- Exercise objective: Render the items from their beginning through the line containing "coord(24,21)" as a Markdown table with the columns Row and Line, giving each line a row number and omitting blank lines.

- Exercise materials:
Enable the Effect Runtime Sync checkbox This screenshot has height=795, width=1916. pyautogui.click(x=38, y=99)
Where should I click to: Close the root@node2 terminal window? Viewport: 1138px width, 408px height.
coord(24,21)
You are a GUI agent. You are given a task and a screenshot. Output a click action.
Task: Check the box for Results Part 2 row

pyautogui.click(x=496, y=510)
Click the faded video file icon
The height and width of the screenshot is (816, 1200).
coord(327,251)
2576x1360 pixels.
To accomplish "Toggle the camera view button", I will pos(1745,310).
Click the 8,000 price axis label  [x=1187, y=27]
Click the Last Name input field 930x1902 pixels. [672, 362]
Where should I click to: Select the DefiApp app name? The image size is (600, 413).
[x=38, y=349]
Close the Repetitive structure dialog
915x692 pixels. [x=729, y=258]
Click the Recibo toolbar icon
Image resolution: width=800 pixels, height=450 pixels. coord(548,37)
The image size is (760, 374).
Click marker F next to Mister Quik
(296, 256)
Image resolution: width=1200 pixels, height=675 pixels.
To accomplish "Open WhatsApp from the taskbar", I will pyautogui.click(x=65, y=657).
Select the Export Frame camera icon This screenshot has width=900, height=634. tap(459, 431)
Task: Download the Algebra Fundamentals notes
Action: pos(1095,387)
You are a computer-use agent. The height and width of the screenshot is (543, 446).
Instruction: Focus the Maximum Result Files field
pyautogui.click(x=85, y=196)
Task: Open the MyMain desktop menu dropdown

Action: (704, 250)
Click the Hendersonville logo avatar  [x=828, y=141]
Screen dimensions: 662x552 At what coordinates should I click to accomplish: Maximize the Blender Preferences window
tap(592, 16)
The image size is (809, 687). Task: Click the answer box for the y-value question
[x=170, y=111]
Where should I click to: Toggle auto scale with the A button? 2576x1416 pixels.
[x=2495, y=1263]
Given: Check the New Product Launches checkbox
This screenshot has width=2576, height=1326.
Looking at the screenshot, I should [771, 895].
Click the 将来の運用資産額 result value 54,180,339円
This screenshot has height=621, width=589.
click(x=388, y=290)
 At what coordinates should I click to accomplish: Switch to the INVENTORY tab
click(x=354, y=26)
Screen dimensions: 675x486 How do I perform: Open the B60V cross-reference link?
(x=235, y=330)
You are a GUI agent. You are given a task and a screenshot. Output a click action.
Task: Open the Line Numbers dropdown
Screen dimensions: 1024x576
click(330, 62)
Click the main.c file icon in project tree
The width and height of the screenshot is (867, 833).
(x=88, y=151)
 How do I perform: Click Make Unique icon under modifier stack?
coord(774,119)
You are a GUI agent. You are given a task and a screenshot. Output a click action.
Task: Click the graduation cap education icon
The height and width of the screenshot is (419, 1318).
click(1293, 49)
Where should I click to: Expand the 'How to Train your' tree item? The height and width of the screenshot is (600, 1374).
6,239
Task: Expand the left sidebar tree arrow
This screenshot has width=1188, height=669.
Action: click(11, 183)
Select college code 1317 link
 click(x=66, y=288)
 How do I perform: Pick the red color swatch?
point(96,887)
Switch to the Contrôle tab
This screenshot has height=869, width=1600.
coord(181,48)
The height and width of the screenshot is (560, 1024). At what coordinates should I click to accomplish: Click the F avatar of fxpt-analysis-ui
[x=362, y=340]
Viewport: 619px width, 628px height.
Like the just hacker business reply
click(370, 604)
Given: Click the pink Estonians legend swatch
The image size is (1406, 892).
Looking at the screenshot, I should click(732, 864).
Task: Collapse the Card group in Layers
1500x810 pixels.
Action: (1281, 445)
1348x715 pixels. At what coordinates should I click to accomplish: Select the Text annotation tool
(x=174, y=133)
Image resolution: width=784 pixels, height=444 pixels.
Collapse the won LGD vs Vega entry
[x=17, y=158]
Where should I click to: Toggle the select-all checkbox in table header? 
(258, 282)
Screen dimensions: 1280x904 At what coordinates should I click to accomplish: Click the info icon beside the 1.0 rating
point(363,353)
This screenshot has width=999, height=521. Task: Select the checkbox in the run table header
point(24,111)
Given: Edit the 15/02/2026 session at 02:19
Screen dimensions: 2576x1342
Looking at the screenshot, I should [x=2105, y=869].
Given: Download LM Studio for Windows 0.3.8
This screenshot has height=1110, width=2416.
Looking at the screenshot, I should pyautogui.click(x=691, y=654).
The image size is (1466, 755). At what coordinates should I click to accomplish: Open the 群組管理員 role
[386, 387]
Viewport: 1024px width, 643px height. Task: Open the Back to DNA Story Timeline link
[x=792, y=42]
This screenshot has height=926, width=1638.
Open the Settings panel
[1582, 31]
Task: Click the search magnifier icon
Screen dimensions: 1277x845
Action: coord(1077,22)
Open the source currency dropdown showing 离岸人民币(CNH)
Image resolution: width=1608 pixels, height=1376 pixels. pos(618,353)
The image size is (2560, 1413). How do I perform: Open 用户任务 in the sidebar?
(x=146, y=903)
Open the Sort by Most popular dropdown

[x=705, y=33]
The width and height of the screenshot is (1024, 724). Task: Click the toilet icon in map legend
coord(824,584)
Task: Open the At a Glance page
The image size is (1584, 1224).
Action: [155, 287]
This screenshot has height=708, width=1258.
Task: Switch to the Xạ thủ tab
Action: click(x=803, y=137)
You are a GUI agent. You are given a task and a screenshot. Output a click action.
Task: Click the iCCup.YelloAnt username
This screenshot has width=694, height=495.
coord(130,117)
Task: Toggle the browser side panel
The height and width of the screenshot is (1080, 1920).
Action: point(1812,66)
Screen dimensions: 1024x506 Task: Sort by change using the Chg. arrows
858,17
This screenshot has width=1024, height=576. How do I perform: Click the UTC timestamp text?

- Answer below:
| Row | Line |
|---|---|
| 1 | Enable the Effect Runtime Sync checkbox This screenshot has height=795, width=1916. pyautogui.click(x=38, y=99) |
| 2 | Where should I click to: Close the root@node2 terminal window? Viewport: 1138px width, 408px height. |
| 3 | coord(24,21) |